Read a write-up by Jed Bailey of Jeremy Clarkes’ recent talk ‘Railway Rivalry in Kent’, presented at the Old Chapel in October.
Back in the eighties a local estate agent was renowned for telling potential clients “ Only being able to hear the trains truly defines homes in the real Chislehurst”. The tangled web of train lines snaking out from London and eventually reaching Chislehurst was the subject of Jeremy Clarke’s fascinating latest history series talk – Railway Rivalry in Kent. In the mid 1800’s the combination of engineering genius, geography defying building feats and commercial rivalry, bordering on skulduggery, heralded a fascinating race to reach Dover as steam railway entrepreneurs saw huge potential profits in bringing railway travel to the burgeoning London population and winning the ultimate prize of fastest travel for wealthy continental travellers.
A line to the east via Redhill was an early attempt, but several companies could see that overcoming natural hazards such as hills and the river Medway, could be more direct and quicker. Company mergers, sharp practice and several legal challenges could not slow the pace as lines spread to Maidstone, Strood, Canterbury and on to Dover. Significantly in 1859 the parochial East Kent Railway, then completing its line west to the capital and east to Dover much to the concern of the rival South Eastern Railway,renamed itself the London Chatham and Dover Railway. Bickley station opened on this line as Southborough Road on 5th July 1858. ( it was named Bickley two years later)
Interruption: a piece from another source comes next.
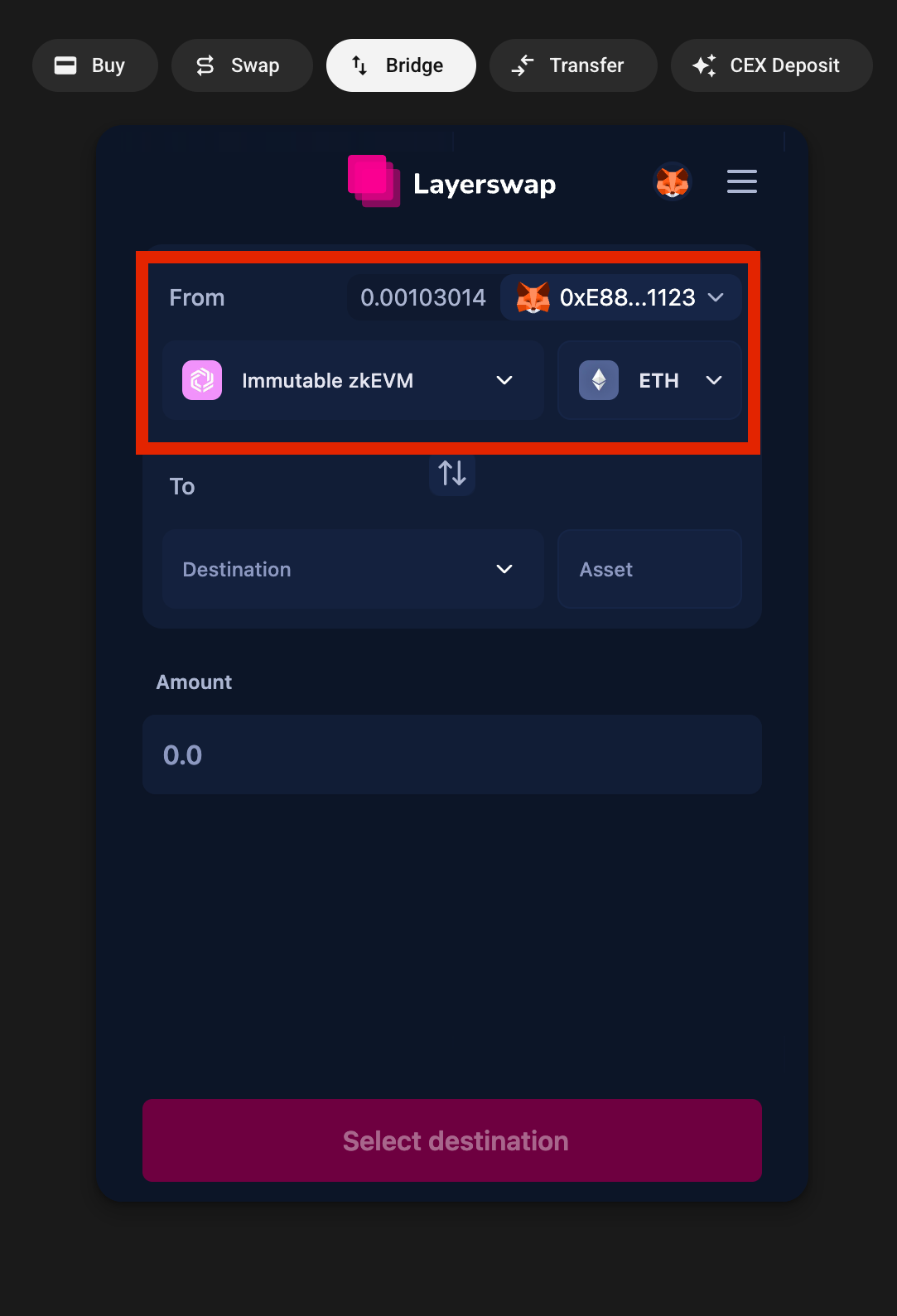
Task: Click the MetaMask fox avatar in header
Action: pyautogui.click(x=673, y=181)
While branch lines connected Beckenham and Crystal Palace, Chislehurst was a late comer, the first station opening 1st Judy 1865 as Chislehurst and Bickley Park. It was situated north of the brick bridge over Chislehurst Road and became a goods yard on extension onward to Sevenoaks on 2nd March 1868 when the present station opened as plain Chislehurst. It was to be another three months before the Dover line was reached at Tonbridge and continental traffic began to pass this route through our locality.
Elmstead opened on 1st July 1904 and was renamed Elmstead Woods 1st October 1908 when four line working arrived. Apart from electrification and improvements to Chislehurst junction the layout is much the same today.
Soon after quadrupling the spurs joining the SER and the Chatham lines at Chislehurst Junction were completed (much changed incidentally for Kent Coast Electrification in 1959/62). Electrification through Chislehurst was part of the major suburban installation out of Charing Cross/Cannon Street completed in July 1926. Bickley got the third rail a year earlier as part of the Victoria/Holborn Viaduct-Orpington scheme.